▶ [Required action]: Return all lines of the records that contain the word "Switch".

▬▬▬▬▬▬

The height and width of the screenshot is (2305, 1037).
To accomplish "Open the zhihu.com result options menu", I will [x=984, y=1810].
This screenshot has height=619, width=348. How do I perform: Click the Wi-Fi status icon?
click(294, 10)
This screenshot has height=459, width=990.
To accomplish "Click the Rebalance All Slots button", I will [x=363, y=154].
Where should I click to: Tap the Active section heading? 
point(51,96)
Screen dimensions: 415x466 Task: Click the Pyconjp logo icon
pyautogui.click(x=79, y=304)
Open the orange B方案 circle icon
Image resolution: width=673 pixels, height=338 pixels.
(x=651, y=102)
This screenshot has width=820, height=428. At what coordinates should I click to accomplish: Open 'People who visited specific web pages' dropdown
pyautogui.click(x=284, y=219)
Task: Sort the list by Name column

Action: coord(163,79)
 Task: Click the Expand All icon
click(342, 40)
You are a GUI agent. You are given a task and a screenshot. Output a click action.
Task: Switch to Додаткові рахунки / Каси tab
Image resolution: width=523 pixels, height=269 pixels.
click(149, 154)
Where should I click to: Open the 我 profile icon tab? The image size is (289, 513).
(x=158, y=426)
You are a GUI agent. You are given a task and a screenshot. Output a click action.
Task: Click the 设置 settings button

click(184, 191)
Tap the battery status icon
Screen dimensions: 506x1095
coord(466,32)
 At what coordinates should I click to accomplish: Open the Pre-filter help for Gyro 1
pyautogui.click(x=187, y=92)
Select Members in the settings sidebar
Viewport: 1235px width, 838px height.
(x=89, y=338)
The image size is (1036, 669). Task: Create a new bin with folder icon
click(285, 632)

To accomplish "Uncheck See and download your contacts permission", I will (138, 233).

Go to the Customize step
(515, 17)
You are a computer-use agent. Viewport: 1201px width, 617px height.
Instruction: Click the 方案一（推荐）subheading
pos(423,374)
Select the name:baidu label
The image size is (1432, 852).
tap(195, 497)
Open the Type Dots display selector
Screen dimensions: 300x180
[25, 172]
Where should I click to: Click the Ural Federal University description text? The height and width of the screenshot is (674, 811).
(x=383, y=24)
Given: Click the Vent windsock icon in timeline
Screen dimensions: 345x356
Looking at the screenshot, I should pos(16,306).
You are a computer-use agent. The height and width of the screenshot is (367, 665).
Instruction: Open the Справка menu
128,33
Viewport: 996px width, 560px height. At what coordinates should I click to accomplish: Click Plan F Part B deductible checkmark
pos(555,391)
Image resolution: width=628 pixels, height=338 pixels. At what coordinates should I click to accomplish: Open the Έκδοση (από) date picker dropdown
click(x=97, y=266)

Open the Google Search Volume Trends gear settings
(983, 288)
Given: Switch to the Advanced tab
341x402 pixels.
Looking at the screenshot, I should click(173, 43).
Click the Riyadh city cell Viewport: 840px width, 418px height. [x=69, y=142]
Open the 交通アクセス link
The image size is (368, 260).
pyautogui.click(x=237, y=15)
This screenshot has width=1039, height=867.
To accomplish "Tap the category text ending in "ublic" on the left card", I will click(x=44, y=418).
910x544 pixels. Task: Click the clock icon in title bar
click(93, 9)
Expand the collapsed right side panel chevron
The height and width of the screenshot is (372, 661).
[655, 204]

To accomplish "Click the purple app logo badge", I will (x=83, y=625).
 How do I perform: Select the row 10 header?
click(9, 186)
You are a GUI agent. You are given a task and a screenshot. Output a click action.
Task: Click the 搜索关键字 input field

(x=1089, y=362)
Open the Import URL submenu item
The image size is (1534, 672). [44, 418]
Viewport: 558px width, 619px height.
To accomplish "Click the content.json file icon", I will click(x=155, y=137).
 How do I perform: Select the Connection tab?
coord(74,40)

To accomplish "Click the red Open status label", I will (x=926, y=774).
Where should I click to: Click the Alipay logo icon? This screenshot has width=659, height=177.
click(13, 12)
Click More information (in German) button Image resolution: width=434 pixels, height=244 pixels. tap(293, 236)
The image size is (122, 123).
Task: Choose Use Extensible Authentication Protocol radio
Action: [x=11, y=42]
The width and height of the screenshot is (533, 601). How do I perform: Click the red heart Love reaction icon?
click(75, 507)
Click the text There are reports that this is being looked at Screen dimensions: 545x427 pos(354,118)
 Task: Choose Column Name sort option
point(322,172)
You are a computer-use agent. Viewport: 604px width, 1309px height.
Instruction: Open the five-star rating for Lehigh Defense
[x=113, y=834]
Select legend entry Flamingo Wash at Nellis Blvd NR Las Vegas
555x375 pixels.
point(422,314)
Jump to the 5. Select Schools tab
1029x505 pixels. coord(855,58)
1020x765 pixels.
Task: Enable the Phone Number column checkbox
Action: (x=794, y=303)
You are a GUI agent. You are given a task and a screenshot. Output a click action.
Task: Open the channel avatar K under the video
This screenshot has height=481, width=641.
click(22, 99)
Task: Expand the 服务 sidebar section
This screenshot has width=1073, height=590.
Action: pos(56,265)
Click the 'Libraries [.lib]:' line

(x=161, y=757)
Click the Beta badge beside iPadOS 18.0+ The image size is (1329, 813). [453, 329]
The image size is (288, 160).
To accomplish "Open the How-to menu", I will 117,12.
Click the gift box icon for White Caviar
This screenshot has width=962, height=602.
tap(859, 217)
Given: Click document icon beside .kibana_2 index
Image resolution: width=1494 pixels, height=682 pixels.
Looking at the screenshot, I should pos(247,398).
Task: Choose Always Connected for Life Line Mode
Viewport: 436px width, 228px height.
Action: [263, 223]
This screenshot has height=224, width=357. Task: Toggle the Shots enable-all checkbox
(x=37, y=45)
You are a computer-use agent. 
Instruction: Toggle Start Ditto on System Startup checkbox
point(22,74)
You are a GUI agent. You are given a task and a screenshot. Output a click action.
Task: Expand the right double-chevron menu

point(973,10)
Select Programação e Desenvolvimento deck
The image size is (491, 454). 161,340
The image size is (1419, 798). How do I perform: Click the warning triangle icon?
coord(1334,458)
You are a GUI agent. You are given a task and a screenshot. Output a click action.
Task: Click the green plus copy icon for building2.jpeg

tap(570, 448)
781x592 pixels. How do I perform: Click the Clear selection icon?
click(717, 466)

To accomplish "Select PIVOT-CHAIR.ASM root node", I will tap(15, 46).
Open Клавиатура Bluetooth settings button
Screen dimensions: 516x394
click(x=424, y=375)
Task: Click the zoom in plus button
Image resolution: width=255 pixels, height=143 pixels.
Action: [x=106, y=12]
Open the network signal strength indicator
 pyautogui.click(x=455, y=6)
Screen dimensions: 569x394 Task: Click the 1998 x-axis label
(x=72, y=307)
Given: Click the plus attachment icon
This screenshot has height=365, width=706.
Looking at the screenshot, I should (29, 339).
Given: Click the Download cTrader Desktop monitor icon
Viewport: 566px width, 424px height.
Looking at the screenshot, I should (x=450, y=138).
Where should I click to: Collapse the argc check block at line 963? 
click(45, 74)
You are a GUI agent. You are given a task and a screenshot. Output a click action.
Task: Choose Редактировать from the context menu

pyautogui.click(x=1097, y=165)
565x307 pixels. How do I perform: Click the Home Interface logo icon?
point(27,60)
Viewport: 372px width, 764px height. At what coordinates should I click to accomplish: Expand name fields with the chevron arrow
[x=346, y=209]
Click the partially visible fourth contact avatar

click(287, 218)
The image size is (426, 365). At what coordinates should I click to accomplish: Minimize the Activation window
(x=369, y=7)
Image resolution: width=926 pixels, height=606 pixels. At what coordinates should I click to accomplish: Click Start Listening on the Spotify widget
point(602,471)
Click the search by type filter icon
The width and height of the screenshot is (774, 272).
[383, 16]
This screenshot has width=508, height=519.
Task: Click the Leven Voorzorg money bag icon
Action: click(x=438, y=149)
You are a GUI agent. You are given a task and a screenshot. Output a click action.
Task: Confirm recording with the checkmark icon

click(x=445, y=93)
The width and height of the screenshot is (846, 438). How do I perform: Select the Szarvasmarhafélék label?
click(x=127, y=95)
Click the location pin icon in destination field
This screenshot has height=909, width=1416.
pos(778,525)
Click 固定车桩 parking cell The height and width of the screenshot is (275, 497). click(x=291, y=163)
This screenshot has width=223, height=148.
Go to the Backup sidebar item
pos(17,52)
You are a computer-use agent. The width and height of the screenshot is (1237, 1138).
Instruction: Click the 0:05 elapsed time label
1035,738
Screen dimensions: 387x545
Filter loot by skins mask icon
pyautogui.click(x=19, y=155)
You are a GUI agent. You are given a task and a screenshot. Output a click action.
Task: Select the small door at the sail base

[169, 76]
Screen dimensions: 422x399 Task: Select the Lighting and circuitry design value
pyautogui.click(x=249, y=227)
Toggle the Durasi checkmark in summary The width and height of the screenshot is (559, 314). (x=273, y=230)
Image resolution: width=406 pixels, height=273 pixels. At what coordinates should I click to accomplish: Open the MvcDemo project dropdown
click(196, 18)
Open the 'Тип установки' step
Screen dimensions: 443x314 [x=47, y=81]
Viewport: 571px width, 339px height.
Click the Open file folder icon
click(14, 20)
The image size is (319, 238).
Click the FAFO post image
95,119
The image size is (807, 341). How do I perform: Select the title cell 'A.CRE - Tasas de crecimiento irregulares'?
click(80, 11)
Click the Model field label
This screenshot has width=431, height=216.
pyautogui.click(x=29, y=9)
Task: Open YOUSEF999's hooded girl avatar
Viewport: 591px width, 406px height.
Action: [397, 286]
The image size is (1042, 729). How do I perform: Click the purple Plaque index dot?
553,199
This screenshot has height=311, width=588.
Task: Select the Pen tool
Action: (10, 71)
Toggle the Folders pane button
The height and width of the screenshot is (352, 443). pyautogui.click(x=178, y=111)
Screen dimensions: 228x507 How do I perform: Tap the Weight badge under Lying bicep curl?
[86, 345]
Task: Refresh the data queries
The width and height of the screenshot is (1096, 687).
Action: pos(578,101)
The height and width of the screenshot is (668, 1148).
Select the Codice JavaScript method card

▬▬▬▬▬▬

▶ [Answer space]:
Task: Switch to Додаткові рахунки / Каси tab
Given: Switch to the Advanced tab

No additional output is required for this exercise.